**Task directions:** Leaving pictures aside, set down each line exactly, from the first line of the data to the line with "eHentai (58, 1566)", both included.

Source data
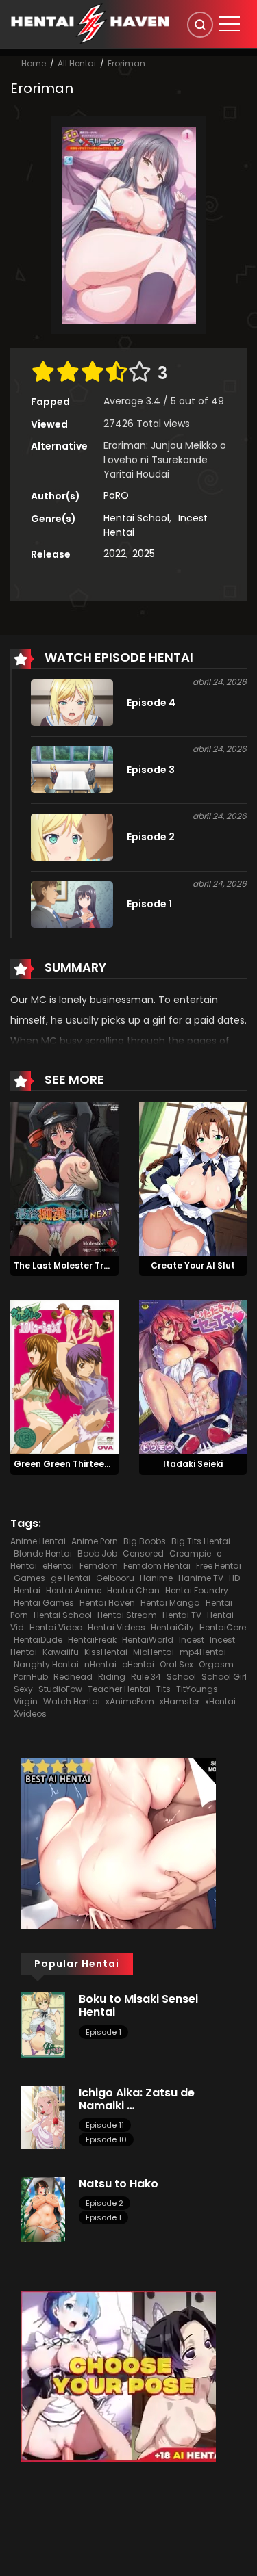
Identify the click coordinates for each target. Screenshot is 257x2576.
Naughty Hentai (46, 1664)
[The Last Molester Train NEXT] (64, 1177)
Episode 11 (105, 2125)
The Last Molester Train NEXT (77, 1265)
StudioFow (60, 1689)
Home (33, 63)
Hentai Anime (73, 1590)
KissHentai (105, 1652)
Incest (191, 1639)
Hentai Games (44, 1603)
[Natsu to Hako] (43, 2208)
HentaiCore (222, 1627)
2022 (114, 553)
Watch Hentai (71, 1701)
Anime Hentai (38, 1541)
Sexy (23, 1689)
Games (29, 1578)
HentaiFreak (92, 1639)
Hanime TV (200, 1578)
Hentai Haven (107, 1603)
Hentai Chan (133, 1590)
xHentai (220, 1701)
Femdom (98, 1566)
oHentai (138, 1664)
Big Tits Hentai (200, 1541)
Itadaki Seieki (193, 1464)
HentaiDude (38, 1639)
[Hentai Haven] (89, 23)
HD (234, 1578)
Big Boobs (144, 1541)
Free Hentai (218, 1566)
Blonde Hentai (43, 1553)
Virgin (26, 1701)
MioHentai (153, 1652)
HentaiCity (172, 1627)
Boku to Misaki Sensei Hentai (138, 2005)
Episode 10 (106, 2139)
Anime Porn (94, 1541)
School (181, 1676)
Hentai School (136, 518)
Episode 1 (103, 2032)
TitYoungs (197, 1689)
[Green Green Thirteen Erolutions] (64, 1376)
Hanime (156, 1578)
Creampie (190, 1553)
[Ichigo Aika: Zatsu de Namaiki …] (43, 2117)
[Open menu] (229, 23)
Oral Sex (176, 1664)
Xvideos (30, 1713)
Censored (143, 1553)
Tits (163, 1689)
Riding (111, 1676)
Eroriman (126, 63)
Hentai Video (55, 1627)
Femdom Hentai (157, 1566)
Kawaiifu (60, 1652)
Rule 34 (146, 1676)
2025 (143, 553)
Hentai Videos (116, 1627)
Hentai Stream (127, 1615)
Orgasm (216, 1664)
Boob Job (97, 1553)
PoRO (116, 495)
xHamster (179, 1701)
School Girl (224, 1676)
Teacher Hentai (119, 1689)
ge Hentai (70, 1578)
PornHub (31, 1676)
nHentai (100, 1664)
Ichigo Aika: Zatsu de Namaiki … (137, 2099)
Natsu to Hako (118, 2183)
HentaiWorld (147, 1639)
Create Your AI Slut (193, 1265)
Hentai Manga (170, 1603)
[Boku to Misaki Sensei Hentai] (43, 2024)
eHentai (58, 1566)
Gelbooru (115, 1578)
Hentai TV (181, 1615)
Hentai (27, 1590)
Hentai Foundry (196, 1590)
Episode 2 (104, 2203)
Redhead (73, 1676)
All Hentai (77, 63)
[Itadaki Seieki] (193, 1376)
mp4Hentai (203, 1652)
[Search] (200, 25)
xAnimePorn (130, 1701)
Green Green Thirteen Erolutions (85, 1464)
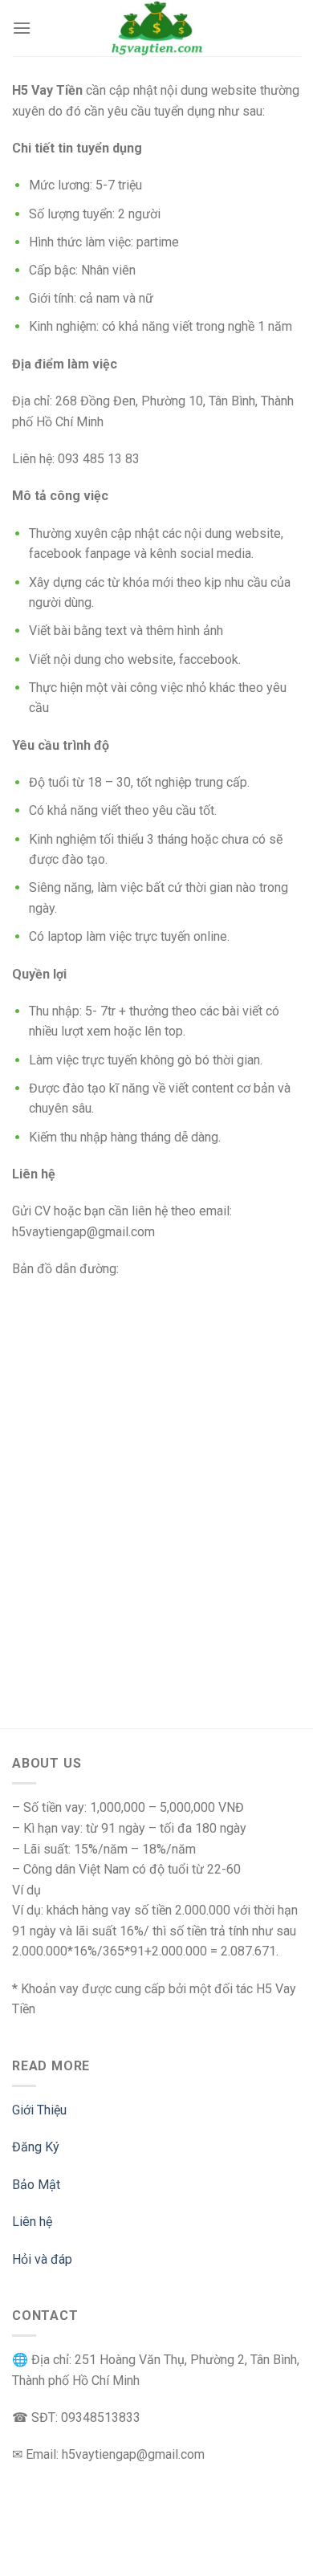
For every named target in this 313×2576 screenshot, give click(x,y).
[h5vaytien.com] (156, 28)
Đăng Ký (35, 2147)
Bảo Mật (36, 2184)
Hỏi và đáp (42, 2259)
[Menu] (21, 27)
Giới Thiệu (39, 2110)
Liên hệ (32, 2221)
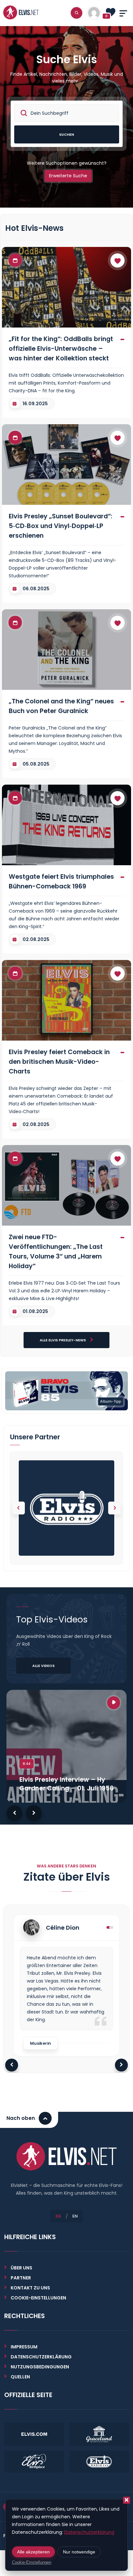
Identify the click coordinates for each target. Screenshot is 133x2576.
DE (58, 2216)
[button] (114, 1508)
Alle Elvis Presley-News (63, 1340)
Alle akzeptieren (33, 2551)
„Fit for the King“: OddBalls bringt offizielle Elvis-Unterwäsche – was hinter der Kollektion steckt (61, 348)
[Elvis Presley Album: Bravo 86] (66, 1390)
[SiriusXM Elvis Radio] (66, 1508)
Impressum (24, 2347)
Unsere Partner (35, 1437)
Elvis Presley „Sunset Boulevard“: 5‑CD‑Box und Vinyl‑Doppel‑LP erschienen (60, 526)
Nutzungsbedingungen (40, 2367)
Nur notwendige (79, 2551)
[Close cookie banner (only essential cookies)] (126, 2500)
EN (75, 2216)
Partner (21, 2278)
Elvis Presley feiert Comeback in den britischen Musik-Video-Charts (59, 1061)
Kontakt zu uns (30, 2288)
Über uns (21, 2268)
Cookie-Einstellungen (31, 2562)
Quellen (20, 2377)
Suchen (66, 134)
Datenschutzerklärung (41, 2357)
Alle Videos (43, 1665)
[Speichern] (117, 260)
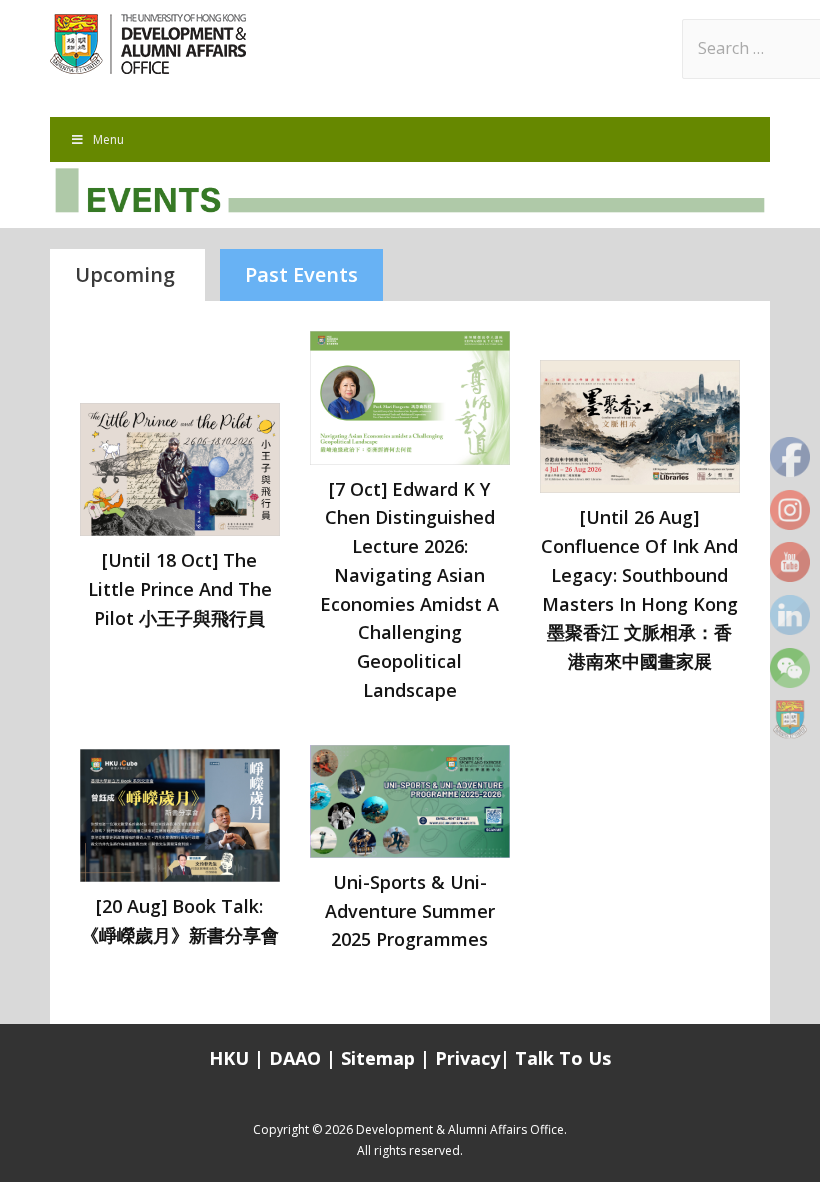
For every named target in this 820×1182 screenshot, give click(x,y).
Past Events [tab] (301, 274)
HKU (229, 1058)
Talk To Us (563, 1058)
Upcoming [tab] (127, 274)
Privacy (467, 1058)
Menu (108, 139)
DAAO (295, 1058)
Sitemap (380, 1058)
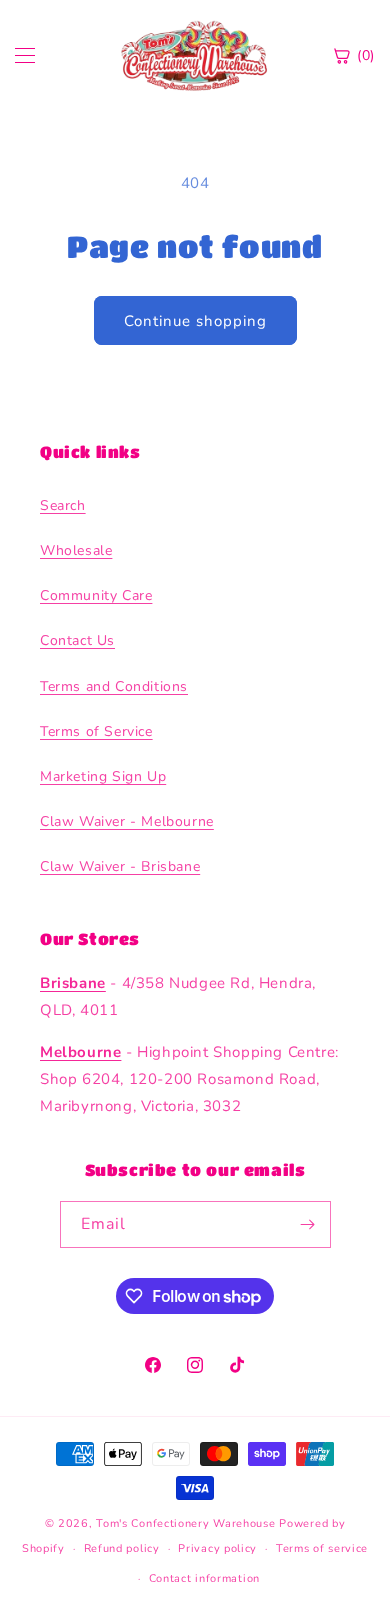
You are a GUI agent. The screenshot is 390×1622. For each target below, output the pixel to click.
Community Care (96, 595)
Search (63, 505)
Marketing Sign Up (103, 776)
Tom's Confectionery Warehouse (185, 1523)
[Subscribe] (308, 1224)
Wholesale (76, 550)
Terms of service (322, 1548)
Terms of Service (96, 731)
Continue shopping (195, 321)
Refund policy (122, 1548)
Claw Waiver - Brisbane (120, 866)
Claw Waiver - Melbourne (127, 821)
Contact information (204, 1578)
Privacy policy (217, 1548)
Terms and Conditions (114, 686)
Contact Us (77, 640)
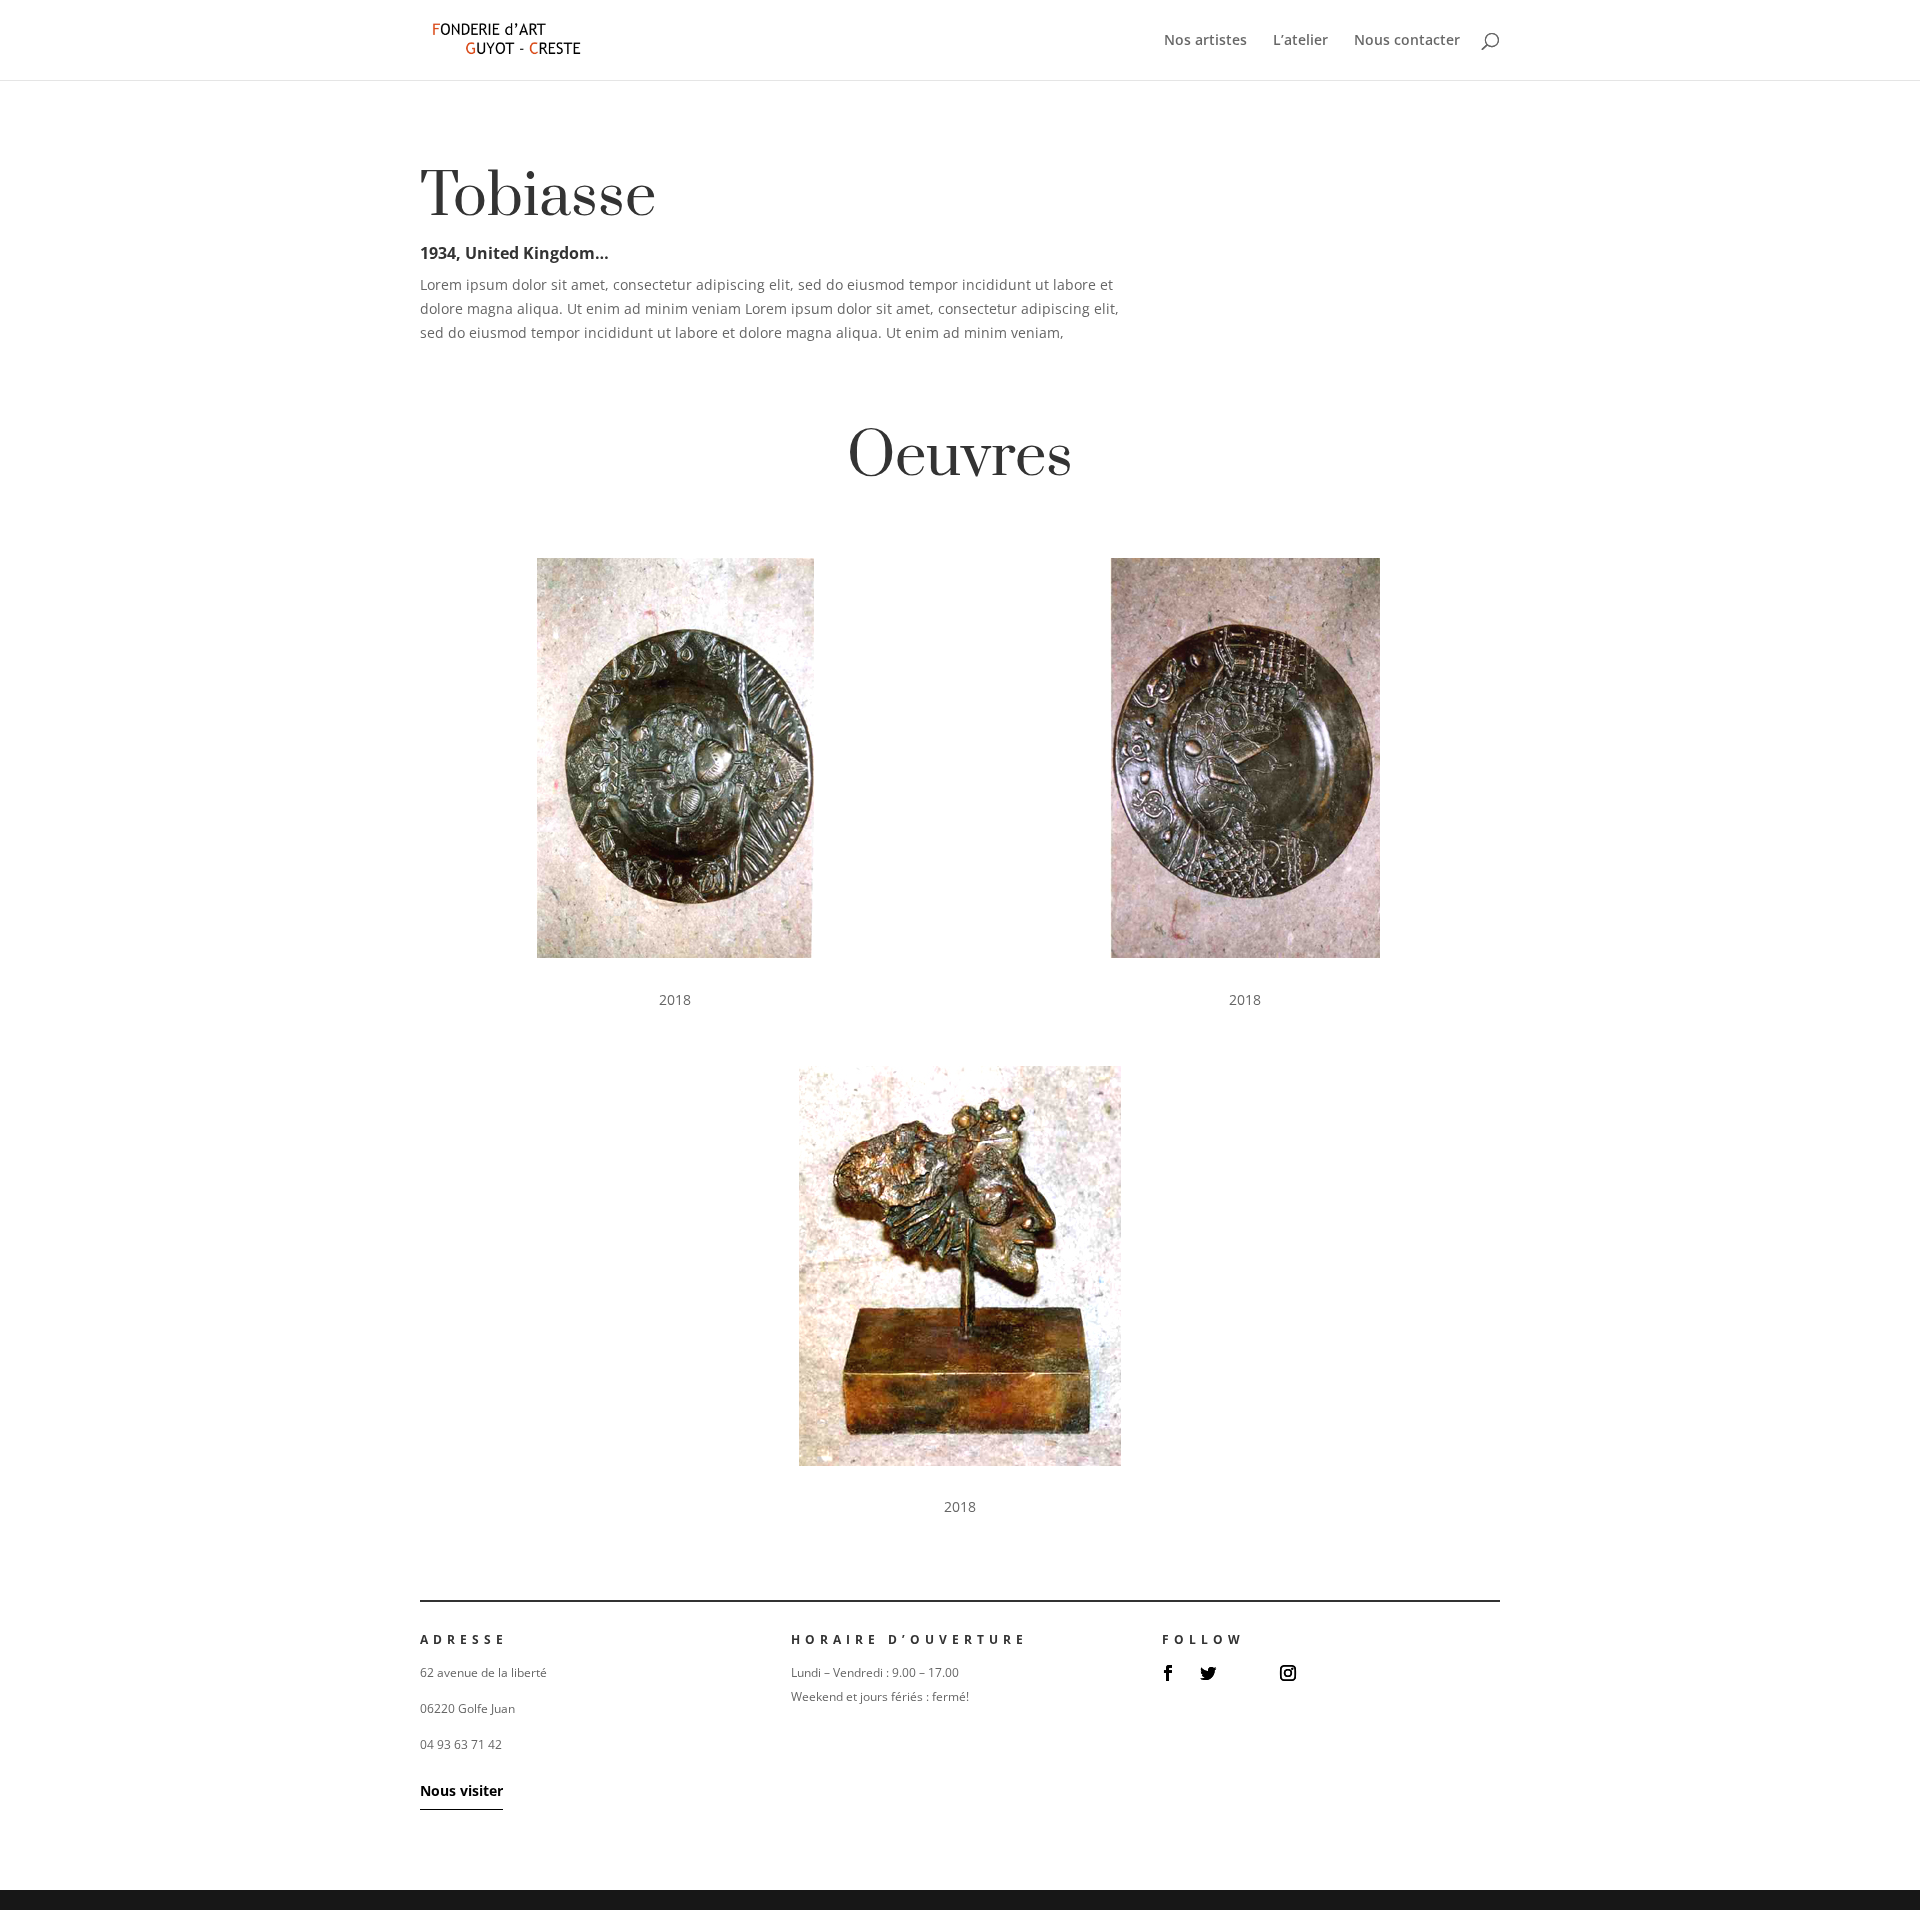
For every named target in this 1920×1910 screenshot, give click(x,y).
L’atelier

**Answer to this problem:**
Identify the click coordinates for each target. Screenshot is 257x2576.
Naughty Hentai (46, 1664)
[The Last Molester Train NEXT] (64, 1177)
Episode 11 (105, 2125)
The Last Molester Train NEXT (77, 1265)
StudioFow (60, 1689)
Home (33, 63)
Hentai Anime (73, 1590)
KissHentai (105, 1652)
Incest (191, 1639)
Hentai Games (44, 1603)
[Natsu to Hako] (43, 2208)
HentaiCore (222, 1627)
2022 (114, 553)
Watch Hentai (71, 1701)
Anime Hentai (38, 1541)
Sexy (23, 1689)
Games (29, 1578)
HentaiFreak (92, 1639)
Hanime TV (200, 1578)
Hentai Haven (107, 1603)
Hentai Chan (133, 1590)
xHentai (220, 1701)
Femdom (98, 1566)
oHentai (138, 1664)
Big Tits Hentai (200, 1541)
Itadaki Seieki (193, 1464)
HentaiDude (38, 1639)
[Hentai Haven] (89, 23)
HD (234, 1578)
Big Boobs (144, 1541)
Free Hentai (218, 1566)
Blonde Hentai (43, 1553)
Virgin (26, 1701)
MioHentai (153, 1652)
HentaiCity (172, 1627)
Boku to Misaki Sensei Hentai (138, 2005)
Episode 10 (106, 2139)
Anime Porn (94, 1541)
School (181, 1676)
Hentai School (136, 518)
Episode 1 (103, 2032)
TitYoungs (197, 1689)
[Green Green Thirteen Erolutions] (64, 1376)
Hanime (156, 1578)
Creampie (190, 1553)
[Ichigo Aika: Zatsu de Namaiki …] (43, 2117)
[Open menu] (229, 23)
Oral Sex (176, 1664)
Xvideos (30, 1713)
Censored (143, 1553)
Tits (163, 1689)
Riding (111, 1676)
Eroriman (126, 63)
Hentai Video (55, 1627)
Femdom Hentai (157, 1566)
Kawaiifu (60, 1652)
Rule 34 (146, 1676)
2025 (143, 553)
Hentai Videos (116, 1627)
Hentai Stream (127, 1615)
Orgasm (216, 1664)
Boob Job (97, 1553)
PoRO (116, 495)
xHamster (179, 1701)
School Girl (224, 1676)
Teacher Hentai (119, 1689)
ge Hentai (70, 1578)
PornHub (31, 1676)
nHentai (100, 1664)
Ichigo Aika: Zatsu de Namaiki … (137, 2099)
Natsu to Hako (118, 2183)
HentaiWorld (147, 1639)
Create Your AI Slut (193, 1265)
Hentai Manga (170, 1603)
[Boku to Misaki Sensei Hentai] (43, 2024)
eHentai (58, 1566)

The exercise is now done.